The category dtype stores low-cardinality strings efficiently and enables ordered comparisons. Convert with astype('category') or pd.Categorical when you have fixed label sets.
Why categorical?
- Lower memory vs object strings on repeated values
- Faster groupby and sort on known categories
- Enforce valid values (typos become NaN if not in categories)
- Ordered categories for ranking (small < medium < large)
Creating ordered categories
import pandas as pd
size_order = ['S', 'M', 'L']
cat = pd.Categorical(['M', 'S', 'L'], categories=size_order, ordered=True)
print(cat.sort_values())
In DataFrames
df = pd.DataFrame({'size': ['M', 'S', 'M', 'L']})
df['size'] = df['size'].astype('category')
print(df['size'].cat.categories)
Important interview questions and answers
- Q: When not to use?
A: High-cardinality unique strings (user IDs, timestamps)—object or string dtype better. - Q: cat accessor?
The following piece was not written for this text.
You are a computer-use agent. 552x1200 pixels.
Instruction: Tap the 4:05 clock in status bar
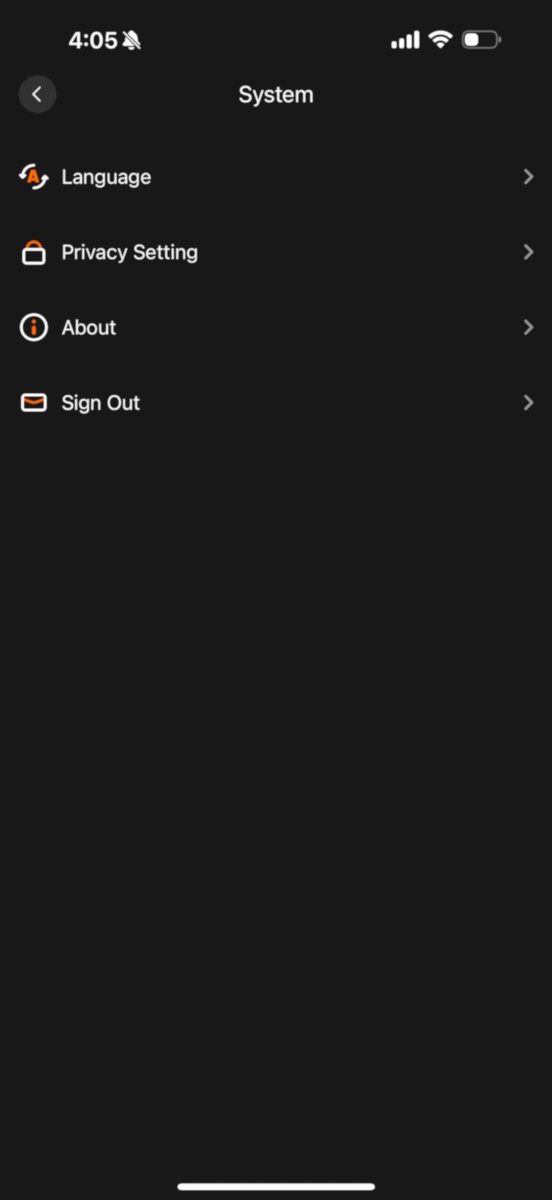[x=93, y=41]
A: .cat.categories, .cat.codes, .cat.reorder_categories for ordered ops.
Self-check
- Convert a column to category dtype.
- Create an ordered categorical for sizes.
Tip: Convert low-cardinality strings to category before large groupby operations.
Interview prep
- When category?
Low-cardinality repeated strings—memory and groupby speed.
- Ordered?
Enables sort/compare by business order (S < M < L).